Purpose of the Study:
- To develop and validate accurate algorithms for identifying individuals with cutaneous lupus erythematosus (CLE) using healthcare records.
- To improve the ability to study CLE epidemiology through data mining.
- To establish reliable case-finding methods for CLE in large patient populations.
Main Methods:
- Twelve case-finding algorithms were created using International Classification of Diseases (ICD)-10 codes, provider specialties, and medication data.
- Algorithms were validated on a cohort of 300 individuals from a multi-institutional healthcare network.
- Case definition standard involved dermatologist/rheumatologist documentation or biopsy findings, with performance measured by positive predictive values (PPVs), specificity, and sensitivity.
Main Results:
- Positive predictive values (PPVs) for the algorithms ranged from 58.0% to 92.9%.
- Algorithms relying solely on a single CLE diagnosis code from any provider showed poor PPVs.
- The most effective algorithm, achieving 89.0% PPV with maintained sensitivity, required at least one ICD-10 CLE diagnosis code from a dermatologist.
Conclusions:
- Employing specific cutaneous lupus erythematosus (CLE) diagnosis codes combined with dermatology as the coding provider specialty represents a valid approach.
- This method enables accurate identification of CLE patients within electronic health record systems.
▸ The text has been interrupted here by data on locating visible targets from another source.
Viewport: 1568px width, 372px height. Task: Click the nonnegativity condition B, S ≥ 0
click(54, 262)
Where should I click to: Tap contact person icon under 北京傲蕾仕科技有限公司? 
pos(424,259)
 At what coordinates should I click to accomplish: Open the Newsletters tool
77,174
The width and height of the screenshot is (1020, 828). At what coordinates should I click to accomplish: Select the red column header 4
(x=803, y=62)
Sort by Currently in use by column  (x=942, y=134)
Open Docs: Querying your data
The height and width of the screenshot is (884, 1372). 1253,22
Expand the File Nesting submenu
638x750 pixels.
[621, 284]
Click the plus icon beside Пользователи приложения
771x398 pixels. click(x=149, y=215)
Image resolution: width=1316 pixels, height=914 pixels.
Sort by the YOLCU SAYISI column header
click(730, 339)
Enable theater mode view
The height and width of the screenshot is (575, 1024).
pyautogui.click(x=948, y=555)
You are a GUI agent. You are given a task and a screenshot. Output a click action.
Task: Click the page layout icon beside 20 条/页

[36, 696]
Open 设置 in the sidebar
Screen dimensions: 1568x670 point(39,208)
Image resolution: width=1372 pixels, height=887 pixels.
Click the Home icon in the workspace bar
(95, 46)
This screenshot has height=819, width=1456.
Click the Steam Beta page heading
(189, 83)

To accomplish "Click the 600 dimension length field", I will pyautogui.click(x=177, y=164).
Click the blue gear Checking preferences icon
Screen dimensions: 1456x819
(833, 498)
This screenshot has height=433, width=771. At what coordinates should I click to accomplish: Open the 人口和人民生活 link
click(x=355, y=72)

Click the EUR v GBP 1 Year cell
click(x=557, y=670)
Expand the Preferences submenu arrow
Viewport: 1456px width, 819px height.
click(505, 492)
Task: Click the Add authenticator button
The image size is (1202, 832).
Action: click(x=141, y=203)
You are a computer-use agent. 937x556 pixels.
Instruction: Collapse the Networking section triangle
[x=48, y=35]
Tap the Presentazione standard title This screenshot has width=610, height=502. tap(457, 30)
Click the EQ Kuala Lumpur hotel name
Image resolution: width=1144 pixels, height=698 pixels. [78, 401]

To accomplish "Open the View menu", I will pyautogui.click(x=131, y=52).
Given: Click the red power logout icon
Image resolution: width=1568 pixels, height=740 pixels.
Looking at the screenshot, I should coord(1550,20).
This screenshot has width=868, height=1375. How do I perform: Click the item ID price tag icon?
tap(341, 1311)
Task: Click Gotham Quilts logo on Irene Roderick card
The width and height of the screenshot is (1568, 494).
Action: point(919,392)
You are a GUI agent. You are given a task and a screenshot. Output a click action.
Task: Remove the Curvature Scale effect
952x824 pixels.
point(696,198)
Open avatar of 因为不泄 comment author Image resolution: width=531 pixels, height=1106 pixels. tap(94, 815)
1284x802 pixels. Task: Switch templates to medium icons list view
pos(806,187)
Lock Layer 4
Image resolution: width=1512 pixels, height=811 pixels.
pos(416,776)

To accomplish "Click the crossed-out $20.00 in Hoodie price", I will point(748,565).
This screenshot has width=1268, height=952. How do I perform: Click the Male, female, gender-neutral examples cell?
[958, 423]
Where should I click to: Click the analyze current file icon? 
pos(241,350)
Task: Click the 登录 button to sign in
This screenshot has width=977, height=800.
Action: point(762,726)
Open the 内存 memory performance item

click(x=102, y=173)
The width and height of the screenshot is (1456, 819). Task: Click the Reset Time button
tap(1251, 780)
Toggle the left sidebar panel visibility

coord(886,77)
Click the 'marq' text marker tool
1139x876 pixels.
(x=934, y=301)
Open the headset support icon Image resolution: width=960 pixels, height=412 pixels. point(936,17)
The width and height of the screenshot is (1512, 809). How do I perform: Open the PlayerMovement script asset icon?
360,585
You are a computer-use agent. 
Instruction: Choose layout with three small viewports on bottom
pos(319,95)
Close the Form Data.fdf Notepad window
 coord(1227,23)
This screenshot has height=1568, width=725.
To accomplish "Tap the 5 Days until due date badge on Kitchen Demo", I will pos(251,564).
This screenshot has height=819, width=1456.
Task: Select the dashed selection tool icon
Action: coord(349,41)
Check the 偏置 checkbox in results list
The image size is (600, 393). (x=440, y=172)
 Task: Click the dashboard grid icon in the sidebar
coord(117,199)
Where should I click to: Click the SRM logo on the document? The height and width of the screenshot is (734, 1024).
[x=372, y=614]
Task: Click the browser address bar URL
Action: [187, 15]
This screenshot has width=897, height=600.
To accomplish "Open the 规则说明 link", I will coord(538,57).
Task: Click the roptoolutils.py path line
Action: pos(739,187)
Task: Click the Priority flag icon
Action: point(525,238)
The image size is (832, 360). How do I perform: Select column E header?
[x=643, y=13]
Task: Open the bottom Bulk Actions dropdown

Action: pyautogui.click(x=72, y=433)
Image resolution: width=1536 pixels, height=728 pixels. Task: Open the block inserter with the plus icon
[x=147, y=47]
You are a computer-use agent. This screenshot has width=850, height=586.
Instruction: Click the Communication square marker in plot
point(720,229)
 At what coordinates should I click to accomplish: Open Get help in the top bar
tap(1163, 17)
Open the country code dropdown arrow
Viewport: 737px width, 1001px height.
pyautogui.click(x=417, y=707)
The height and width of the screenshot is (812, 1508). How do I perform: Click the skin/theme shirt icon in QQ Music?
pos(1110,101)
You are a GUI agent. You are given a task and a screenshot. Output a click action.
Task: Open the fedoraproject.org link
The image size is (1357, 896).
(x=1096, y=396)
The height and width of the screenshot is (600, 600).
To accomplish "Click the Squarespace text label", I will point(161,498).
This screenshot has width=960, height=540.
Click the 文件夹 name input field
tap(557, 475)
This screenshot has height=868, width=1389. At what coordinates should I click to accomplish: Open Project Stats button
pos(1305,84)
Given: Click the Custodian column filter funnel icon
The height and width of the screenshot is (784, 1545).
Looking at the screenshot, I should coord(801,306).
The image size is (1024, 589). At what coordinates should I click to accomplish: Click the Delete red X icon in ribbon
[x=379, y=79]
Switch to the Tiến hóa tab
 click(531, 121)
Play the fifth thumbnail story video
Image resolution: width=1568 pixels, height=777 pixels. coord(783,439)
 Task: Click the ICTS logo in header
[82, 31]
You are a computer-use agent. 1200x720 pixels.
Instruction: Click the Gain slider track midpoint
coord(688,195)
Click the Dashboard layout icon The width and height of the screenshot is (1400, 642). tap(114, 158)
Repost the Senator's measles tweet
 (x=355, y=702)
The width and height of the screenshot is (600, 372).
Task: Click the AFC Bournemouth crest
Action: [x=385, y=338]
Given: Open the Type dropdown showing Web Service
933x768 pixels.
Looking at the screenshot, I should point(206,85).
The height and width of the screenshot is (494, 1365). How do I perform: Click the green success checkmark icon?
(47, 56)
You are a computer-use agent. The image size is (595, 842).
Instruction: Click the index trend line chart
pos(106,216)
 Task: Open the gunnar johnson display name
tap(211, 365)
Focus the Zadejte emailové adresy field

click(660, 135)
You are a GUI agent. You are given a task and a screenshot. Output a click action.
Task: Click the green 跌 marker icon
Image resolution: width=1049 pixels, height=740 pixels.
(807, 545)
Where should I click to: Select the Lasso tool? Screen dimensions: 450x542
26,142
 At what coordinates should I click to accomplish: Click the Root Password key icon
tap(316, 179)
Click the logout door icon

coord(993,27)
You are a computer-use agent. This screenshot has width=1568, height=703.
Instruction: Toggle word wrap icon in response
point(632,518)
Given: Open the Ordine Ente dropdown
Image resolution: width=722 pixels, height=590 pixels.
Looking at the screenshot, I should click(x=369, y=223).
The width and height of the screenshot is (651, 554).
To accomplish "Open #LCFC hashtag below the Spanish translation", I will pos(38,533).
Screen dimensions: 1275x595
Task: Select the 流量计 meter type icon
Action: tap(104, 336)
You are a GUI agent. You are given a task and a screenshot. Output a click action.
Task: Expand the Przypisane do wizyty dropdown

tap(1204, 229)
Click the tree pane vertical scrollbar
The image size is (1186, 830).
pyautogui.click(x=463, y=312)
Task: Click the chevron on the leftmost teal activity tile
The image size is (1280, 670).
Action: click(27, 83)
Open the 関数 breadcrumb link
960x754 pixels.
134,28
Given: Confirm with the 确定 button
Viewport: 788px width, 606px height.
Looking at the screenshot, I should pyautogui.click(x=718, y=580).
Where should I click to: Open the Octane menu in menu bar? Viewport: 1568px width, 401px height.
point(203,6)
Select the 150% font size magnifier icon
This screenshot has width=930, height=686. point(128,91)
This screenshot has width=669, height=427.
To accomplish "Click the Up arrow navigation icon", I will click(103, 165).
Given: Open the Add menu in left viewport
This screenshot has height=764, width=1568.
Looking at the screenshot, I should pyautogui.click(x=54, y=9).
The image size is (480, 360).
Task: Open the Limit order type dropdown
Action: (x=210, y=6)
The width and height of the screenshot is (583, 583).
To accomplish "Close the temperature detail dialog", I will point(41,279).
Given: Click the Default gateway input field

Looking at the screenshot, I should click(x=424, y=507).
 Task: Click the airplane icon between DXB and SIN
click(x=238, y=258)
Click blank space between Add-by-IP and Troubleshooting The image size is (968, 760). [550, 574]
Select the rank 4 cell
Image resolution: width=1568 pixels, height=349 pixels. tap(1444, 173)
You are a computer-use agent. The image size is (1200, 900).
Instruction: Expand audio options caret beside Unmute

- The findings support the use of these algorithms for epidemiological research and clinical data analysis.
Background:
There are no validated methods to identify individuals with cutaneous lupus erythematosus (CLE) from large databases including claims data and electronic health records, severely limiting the study of the epidemiology of this disease.
Objectives:
To develop and validate accurate algorithms to identify individuals with CLE from healthcare records.
Methods:
Twelve case-finding algorithms were developed based on the International Classification of Diseases (ICD)-10 diagnosis codes, provider specialty, and medication prescription data. To validate performance, algorithms were applied to a test cohort of 300 individuals drawn from a clinical data repository of a multi-institutional healthcare network in Boston, MA. Documentation of a CLE diagnosis by a dermatologist or rheumatologist determined from chart review or supportive biopsy findings was used as the case definition standard. Performance was evaluated based on calculated positive predictive values (PPVs), specificities, and sensitivities of each algorithm.
Results:
PPVs ranged from 58.0% to 92.9%. The use of a single diagnosis code for CLE from any provider had poor PPV. The algorithm with the highest PPV (89.0%) while maintaining sensitivity required at least 1 ICD-10 CLE diagnosis code recorded by a dermatologist.
Conclusions:
Utilizing CLE diagnosis codes and dermatology as the coding provider specialty is a valid method for identifying CLE patients from electronic health records.